§ **Listed records**
※ ※ ※
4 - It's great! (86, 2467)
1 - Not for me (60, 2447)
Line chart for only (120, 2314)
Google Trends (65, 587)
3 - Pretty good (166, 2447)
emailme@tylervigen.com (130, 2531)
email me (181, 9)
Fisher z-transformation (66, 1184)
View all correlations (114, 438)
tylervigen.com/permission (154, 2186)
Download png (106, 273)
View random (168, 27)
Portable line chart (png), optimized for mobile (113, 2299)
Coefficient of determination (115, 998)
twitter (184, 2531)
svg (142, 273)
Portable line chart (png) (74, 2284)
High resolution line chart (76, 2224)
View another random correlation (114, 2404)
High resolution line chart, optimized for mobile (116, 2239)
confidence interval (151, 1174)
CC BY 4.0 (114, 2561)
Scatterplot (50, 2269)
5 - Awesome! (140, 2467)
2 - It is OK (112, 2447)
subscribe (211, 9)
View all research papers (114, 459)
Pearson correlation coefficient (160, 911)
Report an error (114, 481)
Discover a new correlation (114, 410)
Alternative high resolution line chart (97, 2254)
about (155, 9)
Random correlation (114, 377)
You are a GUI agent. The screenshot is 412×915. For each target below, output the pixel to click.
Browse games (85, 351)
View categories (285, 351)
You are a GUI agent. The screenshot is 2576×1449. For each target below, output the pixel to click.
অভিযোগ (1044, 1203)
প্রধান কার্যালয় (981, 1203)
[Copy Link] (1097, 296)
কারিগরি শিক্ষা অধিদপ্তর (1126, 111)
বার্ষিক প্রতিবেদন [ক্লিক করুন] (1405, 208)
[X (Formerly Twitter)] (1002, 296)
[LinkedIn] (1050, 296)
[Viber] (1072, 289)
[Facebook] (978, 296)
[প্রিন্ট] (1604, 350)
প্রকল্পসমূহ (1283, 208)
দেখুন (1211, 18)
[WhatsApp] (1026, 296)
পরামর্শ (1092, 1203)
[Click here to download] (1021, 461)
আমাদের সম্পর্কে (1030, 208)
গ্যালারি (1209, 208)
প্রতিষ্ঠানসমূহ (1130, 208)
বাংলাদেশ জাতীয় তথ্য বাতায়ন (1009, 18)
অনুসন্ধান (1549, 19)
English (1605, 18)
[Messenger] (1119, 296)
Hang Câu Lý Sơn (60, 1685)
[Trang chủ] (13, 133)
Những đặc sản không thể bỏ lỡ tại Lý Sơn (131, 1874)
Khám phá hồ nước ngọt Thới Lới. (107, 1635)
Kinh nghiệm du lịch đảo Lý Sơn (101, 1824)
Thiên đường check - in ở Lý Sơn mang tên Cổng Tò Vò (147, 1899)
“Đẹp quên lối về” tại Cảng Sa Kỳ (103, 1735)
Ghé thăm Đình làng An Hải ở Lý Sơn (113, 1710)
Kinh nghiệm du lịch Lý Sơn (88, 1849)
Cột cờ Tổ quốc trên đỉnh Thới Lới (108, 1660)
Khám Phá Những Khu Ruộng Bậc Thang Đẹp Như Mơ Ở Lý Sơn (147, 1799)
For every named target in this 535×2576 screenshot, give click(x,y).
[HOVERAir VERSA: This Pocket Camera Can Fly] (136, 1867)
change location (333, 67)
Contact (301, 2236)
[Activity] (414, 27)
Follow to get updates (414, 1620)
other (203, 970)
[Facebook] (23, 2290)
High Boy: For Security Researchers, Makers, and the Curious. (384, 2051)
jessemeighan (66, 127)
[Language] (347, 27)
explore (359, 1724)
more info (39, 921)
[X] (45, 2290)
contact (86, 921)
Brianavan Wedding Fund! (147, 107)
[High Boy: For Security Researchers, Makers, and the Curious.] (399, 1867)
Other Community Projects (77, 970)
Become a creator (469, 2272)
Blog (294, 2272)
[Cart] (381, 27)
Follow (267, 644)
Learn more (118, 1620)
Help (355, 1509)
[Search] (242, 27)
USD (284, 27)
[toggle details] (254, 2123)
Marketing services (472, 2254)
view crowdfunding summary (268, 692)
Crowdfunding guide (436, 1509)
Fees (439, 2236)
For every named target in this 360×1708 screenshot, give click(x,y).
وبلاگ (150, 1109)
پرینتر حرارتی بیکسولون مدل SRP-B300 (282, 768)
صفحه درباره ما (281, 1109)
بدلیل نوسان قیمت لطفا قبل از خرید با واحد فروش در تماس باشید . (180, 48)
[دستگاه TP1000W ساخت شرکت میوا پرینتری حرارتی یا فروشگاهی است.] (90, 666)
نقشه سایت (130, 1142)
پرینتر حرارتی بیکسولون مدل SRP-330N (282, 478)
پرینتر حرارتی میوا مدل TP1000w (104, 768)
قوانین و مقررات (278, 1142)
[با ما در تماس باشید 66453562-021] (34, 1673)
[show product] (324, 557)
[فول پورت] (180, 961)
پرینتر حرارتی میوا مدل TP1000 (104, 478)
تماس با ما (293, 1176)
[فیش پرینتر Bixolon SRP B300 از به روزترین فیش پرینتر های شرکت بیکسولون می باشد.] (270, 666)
※ ※ ※
§ **Your assignment**
Find the string "output" in the listing and copy every line in which it occurs.

§ **Task result**
You are a GUI agent. The screenshot is 412×915. For each target below, output the pixel to click.
You are a GUI agent. The screenshot is 2576×1449. For each target below, output the pixel to click.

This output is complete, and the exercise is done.